Burkina Faso : le régime de Traoré accentue la censure des médias par une amende record

Une sanction financière massive contre Canal+ révèle une stratégie de contrôle médiatique

Le Burkina Faso franchit une nouvelle étape dans la restriction de l’espace médiatique. Le Conseil supérieur de la communication (CSC) vient d’infliger à Canal+ International une amende colossale de 200 millions de francs CFA. Derrière cette décision se cache une logique d’asphyxie des médias indépendants, bien loin des justifications officielles invoquées.

Le gouvernement burkinabè justifie cette sanction par la nécessité de garantir l’accès inconditionnel des abonnés aux chaînes publiques, notamment la RTB. Pourtant, cette argumentation technique masque une réalité préoccupante : l’instrumentalisation du régulateur pour museler toute voix critique et imposer un discours officiel unique.

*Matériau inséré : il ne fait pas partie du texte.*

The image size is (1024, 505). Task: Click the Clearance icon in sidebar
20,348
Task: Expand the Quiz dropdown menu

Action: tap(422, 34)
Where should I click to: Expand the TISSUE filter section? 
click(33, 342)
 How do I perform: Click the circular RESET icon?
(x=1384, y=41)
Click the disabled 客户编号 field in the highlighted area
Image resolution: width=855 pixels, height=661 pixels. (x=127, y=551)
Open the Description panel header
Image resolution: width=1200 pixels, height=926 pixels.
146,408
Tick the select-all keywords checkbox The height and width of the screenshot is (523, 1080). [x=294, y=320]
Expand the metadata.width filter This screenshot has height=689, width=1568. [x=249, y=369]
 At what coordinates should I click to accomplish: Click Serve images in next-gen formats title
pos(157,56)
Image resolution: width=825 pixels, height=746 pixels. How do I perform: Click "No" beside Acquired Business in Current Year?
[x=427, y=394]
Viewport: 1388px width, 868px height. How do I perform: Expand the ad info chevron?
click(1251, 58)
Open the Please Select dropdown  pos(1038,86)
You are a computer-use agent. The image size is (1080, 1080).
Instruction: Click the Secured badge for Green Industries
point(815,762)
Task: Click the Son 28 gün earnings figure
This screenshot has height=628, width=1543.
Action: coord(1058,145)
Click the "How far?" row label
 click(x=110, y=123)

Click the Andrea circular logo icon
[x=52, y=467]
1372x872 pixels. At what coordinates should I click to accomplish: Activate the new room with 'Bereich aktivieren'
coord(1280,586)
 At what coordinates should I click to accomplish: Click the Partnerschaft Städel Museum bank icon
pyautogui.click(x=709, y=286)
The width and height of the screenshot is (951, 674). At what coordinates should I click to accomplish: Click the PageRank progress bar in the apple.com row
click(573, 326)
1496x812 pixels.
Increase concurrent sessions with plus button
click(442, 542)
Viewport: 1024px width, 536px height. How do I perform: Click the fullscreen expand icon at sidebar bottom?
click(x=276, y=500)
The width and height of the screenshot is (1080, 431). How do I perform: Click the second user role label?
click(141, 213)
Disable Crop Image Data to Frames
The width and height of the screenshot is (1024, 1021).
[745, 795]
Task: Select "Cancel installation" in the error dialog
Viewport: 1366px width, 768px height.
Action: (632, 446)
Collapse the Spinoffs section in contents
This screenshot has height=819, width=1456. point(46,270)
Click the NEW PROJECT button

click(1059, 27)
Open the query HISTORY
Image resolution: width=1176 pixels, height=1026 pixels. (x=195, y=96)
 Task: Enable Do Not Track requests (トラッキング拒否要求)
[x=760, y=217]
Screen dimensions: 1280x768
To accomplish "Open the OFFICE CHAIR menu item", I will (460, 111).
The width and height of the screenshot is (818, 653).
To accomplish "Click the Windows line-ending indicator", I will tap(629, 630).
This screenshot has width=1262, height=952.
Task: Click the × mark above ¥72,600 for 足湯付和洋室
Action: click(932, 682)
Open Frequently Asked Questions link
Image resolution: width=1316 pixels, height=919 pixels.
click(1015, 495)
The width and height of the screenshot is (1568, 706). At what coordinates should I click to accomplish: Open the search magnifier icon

Un message clair envoyé à l’ensemble des diffuseurs

En ciblant un géant international comme Canal+, les autorités burkinabè envoient un signal sans ambiguïté. Aucun média, qu’il soit local ou étranger, ne pourra désormais échapper à la censure étatique. Les bouquets satellites, autrefois perçus comme une échappatoire, sont désormais sous haute surveillance.

Les émissions jugées sensibles – qu’il s’agisse de débats politiques ou de reportages sur la situation sécuritaire – deviennent des cibles privilégiées. Dès qu’une analyse contredit la version officielle ou donne la parole à des opposants, les sanctions tombent. L’objectif ? Imposer une auto-censure généralisée pour éviter des représailles financières ou administratives.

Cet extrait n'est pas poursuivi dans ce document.